An Unintended Consequence of the VFD

An Unintended Consequence of the VFD

Bees and VFD

If you raise cattle or pigs or poultry, any of the major livestock species, you are familiar with the veterinary feed directive. But there is at least one minor species that the directive caught by surprise.

Before January 1 beekeepers could get medications over the counter, but then VFD went into effect and beekeepers now have to go through a veterinarian. Mark Dykes, President of the Apiary Inspectors of America calls it an unintended consequence of the regulation.

“For the larger commercial operations, they are adapting to this, they understand that they have to get these veterinarian relationships going to get the prescriptions written for hives that are in need of antibiotics. But for the smaller commercial operations and backyard beekeepers it is news to them. Their vet that takes care of their dog is not the one that will take care of their bees, so we are having to educate them to alternatives to the antibiotic treatment.”

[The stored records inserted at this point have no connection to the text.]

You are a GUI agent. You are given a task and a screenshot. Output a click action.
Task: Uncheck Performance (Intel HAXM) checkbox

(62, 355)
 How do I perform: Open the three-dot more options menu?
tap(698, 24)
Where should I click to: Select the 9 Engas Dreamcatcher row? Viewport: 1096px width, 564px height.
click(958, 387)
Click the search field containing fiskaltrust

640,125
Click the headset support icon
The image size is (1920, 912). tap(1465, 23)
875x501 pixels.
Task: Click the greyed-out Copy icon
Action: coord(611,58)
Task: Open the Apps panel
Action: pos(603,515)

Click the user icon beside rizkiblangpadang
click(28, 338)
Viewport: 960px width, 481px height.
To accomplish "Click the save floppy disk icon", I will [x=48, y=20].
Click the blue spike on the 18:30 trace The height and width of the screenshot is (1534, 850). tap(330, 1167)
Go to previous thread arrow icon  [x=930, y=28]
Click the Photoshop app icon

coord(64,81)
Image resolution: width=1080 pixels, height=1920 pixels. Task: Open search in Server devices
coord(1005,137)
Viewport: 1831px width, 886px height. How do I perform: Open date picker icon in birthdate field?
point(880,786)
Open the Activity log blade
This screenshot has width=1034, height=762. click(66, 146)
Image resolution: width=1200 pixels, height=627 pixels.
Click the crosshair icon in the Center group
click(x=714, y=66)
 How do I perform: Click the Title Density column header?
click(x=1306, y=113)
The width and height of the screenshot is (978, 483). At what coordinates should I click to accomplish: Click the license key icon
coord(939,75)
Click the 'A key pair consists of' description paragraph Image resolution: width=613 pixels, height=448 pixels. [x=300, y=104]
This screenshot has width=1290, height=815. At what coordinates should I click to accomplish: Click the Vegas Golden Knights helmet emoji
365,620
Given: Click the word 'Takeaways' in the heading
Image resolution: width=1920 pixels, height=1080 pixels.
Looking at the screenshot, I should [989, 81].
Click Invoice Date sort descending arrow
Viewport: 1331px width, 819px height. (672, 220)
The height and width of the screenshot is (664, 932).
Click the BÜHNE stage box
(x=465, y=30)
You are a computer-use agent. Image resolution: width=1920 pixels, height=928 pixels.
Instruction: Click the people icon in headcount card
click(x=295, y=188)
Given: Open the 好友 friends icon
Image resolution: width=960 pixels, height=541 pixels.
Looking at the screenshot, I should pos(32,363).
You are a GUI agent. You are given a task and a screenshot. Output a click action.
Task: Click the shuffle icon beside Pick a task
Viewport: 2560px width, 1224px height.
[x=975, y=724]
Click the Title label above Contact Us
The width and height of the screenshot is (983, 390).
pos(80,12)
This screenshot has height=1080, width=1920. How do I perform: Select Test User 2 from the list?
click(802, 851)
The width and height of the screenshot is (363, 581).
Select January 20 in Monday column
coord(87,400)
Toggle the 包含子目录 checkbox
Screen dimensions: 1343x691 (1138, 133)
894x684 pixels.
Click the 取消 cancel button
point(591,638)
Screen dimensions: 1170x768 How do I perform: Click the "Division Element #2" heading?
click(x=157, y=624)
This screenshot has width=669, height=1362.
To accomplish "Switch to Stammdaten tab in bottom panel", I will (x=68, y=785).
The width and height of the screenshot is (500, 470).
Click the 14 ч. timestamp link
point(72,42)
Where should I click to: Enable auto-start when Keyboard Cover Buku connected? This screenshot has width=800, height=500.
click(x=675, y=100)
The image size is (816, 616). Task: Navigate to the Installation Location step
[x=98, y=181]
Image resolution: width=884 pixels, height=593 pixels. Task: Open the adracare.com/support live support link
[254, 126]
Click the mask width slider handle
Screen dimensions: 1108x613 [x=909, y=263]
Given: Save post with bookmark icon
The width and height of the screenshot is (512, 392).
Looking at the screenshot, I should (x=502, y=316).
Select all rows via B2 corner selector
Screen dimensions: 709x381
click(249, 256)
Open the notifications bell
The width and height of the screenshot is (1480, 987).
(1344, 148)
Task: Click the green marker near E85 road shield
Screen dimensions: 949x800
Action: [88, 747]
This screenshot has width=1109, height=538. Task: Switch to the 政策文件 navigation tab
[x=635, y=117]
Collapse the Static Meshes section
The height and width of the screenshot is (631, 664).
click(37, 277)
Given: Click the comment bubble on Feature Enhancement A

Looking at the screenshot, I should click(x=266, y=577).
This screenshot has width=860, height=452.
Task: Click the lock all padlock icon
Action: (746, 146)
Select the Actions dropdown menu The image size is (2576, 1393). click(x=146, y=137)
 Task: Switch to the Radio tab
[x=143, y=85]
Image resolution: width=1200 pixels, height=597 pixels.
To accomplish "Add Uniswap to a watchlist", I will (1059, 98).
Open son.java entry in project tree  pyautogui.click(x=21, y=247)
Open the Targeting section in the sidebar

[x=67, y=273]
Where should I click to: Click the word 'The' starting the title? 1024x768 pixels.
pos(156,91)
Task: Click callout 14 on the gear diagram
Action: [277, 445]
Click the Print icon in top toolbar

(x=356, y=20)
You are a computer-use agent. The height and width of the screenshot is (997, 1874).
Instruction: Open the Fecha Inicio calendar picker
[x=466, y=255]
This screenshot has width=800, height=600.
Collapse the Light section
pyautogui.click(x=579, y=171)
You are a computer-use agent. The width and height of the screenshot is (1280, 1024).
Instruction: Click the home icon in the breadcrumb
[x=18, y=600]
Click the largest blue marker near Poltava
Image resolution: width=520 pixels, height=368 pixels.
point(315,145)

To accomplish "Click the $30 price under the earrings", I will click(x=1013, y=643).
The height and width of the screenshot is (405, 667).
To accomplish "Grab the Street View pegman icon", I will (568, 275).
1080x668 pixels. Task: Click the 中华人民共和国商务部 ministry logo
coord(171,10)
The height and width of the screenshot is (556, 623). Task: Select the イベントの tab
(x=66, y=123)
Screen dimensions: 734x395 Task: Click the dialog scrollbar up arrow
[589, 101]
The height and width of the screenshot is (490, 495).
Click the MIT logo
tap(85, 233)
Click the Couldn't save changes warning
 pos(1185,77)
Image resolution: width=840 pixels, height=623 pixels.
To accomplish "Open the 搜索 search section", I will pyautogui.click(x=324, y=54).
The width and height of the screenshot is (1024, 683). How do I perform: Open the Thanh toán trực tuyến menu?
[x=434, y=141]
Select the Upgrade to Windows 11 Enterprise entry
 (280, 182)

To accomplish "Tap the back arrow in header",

For an industry already facing challenges, Dykes says the concern is instead of working with a veterinarian, smaller beekeepers will simply not take care of their hives like they should.

“That’s always a fear. Antibiotics have done a good job, along with inspections, along with beekeepers understanding American Foul Brood, keeping levels very low. So we are concerned now that antibiotics are harder to get, that we might see an increase in the amount of American Foul Brood, especially in smaller operations.”

American foul brood is a spore forming bacteria that once in a hive is very difficult to get out.

Beekeepers with questions about the veterinary feed directive should contact their state inspector or extension educators.